Martin Scorsese tells a story recalling the chance encounter that led him to cast the late Ray Liotta as gangster Henry Hill in Goodfellas.
Martin Scorsese recalls the chance encounter that led him to cast Ray Liotta as gangster Henry Hill in Goodfellas. Liotta was a relative unknown when he entered the chase to star in Scorsese’s Goodfellas, the director’s 1990 return to the gangster genre. But the actor’s lack of cinematic experience ultimately did not deter Scorsese from choosing him to hold down the movie’s lead role alongside such movie heavyweights as Robert De Niro, Joe Pesci and Paul Sorvino.
As Liotta’s many fans wait to celebrate the late actor’s posthumous induction into the Hollywood Walk of Fame, Scorsese took a moment to remember the Goodfellas star, and relate a fun story about why he chose Liotta over the other actors up for the role. Speaking to Variety, Scorsese said that he liked Liotta’s audition, but still wasn’t sure if the young actor had the goods to carry a whole movie. Then something happened by chance at the Venice Film Festival that helped Scorsese make up his mind:
“We were thinking about just a few actors to play Henry Hill, and Ray was one of them. I had one concern. I knew that he could handle a role like the one he had in Something Wild, but here he would have to carry the whole picture. He had to look like he could have come out of that world, he had to have a certain innocence, he had to have authority, but most of all he needed charm as a counterweight to the violence and the horrifying behavior. I loved Ray’s work, we got along very well whenever we met and I knew we could work together.

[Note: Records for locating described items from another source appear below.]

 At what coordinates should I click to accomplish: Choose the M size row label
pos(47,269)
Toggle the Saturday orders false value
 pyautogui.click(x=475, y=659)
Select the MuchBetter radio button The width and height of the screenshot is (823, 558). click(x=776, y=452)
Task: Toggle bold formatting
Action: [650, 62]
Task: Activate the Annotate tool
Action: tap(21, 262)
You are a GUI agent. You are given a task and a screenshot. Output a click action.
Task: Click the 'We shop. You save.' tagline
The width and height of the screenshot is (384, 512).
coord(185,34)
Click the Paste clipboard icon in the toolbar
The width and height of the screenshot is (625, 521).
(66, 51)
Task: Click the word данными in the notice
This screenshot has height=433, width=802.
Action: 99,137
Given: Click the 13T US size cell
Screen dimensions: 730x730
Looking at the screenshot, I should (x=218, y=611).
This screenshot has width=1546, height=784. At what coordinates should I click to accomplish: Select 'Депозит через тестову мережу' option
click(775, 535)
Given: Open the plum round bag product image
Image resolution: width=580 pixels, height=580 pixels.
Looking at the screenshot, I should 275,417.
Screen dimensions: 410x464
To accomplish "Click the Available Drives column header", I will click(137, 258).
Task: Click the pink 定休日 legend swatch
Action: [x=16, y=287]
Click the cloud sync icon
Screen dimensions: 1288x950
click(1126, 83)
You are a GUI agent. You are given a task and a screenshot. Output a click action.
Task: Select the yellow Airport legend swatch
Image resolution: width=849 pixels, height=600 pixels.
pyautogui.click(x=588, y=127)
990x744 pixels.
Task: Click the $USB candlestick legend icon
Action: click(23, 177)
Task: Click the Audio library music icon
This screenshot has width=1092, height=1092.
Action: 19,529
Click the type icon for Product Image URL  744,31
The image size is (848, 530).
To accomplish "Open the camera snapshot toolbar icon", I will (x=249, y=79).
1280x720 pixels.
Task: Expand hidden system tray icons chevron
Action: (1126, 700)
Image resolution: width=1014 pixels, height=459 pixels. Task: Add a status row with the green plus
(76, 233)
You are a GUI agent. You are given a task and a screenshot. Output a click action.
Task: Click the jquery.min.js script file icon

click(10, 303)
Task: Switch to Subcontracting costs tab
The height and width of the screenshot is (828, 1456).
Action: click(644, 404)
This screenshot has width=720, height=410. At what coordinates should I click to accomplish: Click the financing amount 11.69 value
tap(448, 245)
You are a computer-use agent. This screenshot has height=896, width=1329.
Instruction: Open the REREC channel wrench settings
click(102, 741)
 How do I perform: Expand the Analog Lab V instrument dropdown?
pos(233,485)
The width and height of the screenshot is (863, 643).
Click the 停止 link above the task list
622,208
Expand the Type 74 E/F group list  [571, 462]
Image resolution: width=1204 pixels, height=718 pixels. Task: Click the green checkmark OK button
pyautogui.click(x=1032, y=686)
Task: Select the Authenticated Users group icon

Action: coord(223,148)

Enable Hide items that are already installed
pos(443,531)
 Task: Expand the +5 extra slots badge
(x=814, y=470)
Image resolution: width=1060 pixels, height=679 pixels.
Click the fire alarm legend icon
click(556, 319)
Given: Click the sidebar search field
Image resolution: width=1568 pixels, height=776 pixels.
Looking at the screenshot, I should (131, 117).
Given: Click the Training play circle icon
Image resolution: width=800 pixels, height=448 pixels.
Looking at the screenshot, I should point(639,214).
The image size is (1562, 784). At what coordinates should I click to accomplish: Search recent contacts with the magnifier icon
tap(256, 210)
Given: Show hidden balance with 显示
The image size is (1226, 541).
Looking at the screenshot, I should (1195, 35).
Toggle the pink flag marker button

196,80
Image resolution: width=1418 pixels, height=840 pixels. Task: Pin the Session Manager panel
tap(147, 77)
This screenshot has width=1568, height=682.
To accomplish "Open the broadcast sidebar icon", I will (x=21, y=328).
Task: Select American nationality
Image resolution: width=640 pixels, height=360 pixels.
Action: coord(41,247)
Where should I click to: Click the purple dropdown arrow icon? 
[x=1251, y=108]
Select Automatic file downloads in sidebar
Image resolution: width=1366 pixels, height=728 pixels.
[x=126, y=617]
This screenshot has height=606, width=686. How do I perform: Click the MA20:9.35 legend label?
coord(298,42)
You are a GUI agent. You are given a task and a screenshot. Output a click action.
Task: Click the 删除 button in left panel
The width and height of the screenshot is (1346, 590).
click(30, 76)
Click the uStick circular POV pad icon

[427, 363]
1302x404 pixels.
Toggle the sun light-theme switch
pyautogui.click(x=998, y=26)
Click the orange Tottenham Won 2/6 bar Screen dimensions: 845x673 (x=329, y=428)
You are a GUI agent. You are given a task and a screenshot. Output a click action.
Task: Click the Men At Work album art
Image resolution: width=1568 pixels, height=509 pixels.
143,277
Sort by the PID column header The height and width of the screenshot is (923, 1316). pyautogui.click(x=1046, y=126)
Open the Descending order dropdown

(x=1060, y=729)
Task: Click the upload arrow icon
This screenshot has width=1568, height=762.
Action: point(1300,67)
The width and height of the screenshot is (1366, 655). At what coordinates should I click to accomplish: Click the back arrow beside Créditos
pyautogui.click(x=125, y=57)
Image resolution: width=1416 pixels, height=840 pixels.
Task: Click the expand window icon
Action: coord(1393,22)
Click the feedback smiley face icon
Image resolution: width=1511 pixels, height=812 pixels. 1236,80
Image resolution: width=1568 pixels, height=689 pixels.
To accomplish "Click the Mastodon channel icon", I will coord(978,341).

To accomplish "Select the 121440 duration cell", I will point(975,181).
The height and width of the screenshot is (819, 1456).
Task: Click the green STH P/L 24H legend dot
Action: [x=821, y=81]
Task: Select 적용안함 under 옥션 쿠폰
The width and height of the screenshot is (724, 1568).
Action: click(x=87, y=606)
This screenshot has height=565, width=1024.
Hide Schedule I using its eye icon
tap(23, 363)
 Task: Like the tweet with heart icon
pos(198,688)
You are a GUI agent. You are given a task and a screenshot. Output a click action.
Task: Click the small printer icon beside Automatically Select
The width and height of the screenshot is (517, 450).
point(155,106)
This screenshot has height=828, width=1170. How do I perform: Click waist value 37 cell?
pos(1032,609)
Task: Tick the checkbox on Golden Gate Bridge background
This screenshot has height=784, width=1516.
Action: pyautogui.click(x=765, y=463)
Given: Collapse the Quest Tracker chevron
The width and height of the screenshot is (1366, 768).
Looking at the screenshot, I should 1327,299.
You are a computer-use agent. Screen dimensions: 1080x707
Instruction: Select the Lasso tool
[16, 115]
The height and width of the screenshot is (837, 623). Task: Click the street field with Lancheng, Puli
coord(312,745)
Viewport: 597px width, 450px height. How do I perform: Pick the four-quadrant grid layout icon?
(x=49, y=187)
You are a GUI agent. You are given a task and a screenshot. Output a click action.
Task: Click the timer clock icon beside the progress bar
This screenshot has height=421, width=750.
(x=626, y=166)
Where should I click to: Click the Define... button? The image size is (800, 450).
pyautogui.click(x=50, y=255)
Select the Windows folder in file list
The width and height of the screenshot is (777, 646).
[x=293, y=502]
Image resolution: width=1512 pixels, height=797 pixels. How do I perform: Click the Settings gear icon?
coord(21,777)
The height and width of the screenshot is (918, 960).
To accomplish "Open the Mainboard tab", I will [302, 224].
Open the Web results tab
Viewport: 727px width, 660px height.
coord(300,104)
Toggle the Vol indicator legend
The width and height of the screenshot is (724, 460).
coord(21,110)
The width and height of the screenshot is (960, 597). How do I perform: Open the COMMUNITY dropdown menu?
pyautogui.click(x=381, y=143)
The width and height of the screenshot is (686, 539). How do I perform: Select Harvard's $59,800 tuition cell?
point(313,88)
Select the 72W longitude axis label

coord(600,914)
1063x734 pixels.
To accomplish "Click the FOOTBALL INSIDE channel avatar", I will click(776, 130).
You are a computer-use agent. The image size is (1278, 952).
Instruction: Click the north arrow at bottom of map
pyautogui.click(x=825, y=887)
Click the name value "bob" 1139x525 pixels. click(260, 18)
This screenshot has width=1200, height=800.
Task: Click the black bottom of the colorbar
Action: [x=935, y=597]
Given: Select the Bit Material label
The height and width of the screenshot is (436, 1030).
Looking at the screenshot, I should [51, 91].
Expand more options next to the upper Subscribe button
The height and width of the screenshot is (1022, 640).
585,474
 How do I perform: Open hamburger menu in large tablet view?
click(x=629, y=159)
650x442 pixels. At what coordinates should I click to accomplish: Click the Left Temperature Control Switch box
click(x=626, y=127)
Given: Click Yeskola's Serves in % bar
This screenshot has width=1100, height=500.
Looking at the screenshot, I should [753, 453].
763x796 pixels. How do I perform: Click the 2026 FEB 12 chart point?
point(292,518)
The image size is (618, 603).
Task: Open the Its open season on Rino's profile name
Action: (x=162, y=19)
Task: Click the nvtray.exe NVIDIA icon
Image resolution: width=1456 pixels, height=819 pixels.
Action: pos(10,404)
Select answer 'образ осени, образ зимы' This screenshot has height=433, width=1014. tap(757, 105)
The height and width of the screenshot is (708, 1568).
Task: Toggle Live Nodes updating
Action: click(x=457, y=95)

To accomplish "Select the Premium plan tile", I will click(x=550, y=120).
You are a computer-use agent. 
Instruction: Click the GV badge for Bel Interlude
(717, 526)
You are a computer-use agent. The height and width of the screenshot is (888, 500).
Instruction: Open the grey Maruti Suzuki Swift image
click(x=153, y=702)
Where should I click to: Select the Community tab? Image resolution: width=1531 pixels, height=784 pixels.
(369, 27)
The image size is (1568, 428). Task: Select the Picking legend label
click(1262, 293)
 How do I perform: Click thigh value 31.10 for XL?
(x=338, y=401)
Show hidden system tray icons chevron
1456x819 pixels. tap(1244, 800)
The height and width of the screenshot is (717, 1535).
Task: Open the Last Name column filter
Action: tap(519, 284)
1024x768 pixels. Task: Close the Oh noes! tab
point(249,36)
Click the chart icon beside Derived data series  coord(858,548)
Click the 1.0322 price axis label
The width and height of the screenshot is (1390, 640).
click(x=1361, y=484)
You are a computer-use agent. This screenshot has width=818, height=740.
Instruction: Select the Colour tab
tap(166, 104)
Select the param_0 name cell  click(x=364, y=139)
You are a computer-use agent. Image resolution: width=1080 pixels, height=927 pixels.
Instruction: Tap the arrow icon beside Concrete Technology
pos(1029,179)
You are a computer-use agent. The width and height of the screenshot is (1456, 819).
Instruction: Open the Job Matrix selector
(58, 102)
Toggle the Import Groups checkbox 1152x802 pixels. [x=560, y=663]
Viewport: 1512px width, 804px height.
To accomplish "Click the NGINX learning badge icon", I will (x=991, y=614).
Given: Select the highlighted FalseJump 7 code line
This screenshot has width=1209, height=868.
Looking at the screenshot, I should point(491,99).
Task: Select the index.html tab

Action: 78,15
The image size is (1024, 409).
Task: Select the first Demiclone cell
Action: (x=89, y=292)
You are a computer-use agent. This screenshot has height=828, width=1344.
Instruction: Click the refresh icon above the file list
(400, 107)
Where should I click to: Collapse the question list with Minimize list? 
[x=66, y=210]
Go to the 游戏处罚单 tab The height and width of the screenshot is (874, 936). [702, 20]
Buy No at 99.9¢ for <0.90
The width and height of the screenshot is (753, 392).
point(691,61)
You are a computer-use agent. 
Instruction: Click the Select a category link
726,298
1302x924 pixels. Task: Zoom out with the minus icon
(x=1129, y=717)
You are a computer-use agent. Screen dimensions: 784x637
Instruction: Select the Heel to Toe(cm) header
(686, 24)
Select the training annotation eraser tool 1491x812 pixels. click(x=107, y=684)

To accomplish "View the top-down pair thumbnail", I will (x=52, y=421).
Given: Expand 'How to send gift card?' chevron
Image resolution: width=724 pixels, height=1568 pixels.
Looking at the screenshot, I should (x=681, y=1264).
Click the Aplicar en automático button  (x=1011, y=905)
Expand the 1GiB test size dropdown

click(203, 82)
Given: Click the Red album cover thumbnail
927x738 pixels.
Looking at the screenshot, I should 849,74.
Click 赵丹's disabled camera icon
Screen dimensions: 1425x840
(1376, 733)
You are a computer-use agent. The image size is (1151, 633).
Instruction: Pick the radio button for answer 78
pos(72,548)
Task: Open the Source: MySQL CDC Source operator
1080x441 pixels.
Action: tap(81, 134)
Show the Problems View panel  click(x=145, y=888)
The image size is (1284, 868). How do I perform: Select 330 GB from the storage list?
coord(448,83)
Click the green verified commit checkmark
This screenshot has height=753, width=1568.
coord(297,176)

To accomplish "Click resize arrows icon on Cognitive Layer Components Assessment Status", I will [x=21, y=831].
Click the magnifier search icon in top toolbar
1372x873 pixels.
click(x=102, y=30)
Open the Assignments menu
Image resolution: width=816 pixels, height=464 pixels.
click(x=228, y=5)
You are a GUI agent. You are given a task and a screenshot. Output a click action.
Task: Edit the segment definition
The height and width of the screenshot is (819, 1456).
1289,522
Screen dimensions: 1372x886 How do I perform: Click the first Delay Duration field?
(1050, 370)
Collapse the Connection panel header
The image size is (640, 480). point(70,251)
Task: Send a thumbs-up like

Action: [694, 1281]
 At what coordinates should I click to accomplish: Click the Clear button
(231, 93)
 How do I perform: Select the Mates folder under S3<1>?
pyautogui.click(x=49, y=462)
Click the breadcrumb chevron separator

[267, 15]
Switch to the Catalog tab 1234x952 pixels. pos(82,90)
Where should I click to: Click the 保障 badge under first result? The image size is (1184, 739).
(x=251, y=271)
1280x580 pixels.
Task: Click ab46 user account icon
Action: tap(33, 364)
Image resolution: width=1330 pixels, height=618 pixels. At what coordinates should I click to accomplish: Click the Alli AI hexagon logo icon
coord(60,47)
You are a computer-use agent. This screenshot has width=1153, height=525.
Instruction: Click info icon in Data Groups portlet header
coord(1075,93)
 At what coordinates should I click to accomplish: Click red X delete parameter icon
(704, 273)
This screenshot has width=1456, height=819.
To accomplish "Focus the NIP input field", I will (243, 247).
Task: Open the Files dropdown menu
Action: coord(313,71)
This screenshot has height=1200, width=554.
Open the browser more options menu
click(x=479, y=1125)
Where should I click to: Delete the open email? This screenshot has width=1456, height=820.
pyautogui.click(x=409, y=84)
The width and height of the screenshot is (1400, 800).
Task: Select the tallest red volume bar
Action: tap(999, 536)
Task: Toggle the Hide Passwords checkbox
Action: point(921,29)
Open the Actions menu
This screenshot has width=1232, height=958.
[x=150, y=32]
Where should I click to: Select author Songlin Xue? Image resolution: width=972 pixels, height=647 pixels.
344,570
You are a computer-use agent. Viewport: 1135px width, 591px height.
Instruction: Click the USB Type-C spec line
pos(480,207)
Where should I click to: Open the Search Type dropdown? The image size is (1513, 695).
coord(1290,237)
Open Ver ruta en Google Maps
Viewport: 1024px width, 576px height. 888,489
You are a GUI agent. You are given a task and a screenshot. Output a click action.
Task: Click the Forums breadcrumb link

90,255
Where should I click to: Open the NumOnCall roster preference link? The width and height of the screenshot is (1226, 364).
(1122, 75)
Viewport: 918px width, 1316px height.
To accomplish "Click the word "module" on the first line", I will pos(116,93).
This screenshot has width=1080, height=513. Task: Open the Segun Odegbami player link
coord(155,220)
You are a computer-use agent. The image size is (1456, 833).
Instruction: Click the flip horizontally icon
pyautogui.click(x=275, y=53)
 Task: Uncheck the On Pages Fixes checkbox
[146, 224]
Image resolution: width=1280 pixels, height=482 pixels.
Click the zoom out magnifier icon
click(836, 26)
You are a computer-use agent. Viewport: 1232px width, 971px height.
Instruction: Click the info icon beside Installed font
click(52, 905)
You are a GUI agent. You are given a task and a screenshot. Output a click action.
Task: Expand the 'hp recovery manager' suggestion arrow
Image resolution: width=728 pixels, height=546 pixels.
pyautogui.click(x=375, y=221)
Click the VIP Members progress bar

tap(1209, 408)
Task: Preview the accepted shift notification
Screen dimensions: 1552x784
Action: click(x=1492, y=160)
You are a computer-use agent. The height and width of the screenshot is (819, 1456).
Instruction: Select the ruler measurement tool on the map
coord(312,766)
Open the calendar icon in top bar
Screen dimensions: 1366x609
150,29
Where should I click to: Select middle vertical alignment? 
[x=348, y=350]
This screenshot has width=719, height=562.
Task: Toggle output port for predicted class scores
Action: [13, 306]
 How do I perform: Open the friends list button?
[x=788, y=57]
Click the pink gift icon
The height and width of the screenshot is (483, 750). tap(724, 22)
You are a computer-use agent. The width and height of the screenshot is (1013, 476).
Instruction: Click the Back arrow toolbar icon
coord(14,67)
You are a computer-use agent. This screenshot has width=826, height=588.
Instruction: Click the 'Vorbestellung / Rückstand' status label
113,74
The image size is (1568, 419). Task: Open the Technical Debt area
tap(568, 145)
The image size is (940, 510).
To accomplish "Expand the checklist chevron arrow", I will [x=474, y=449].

“And then, something clicked into place. I was staying at the Excelsior Hotel. I was crossing the lobby to do an interview and I saw Ray waving to me on the other side of the room — he was there with Dominick and Eugene. He headed toward me to say hello and he was confronted by a phalanx of security. And… he handled it. Perfectly.”
Scorsese Made The Right Choice Casting Ray Liotta As Henry Hill
Goodfellas is of course now thought of as a genuine Hollywood classic, and Liotta is so integral to its effect that it’s hard to imagine anyone else but him in the role of Henry Hill. Liotta certainly possesses the authority Scorsese says was an important aspect of the character, but he also has that touch of boyishness that makes him convincing in early scenes when he’s still relatively new to the mobster game. And it’s true that he also possesses the charm needed to balance off all the horrific things that happen in the movie. He also happened to be very convincing playing coked-up paranoia in the film’s brilliant final act.
It is indeed somewhat remarkable that Liotta was not recognized more for his great performance at the time Goodfellas came out, but in 1990, he was somewhat overshadowed by co-stars De Niro and Pesci. But as the years have gone on, Liotta’s work in the film has come to be properly recognized for how great it truly is. Goodfellas is indeed a classic, and Liotta is at the center of the whole thing, holding it together just as Scorsese believed he would be able to do. It’s wild to think that Scorsese wasn’t actually convinced by Liotta’s audition, but by something random that happened in real life.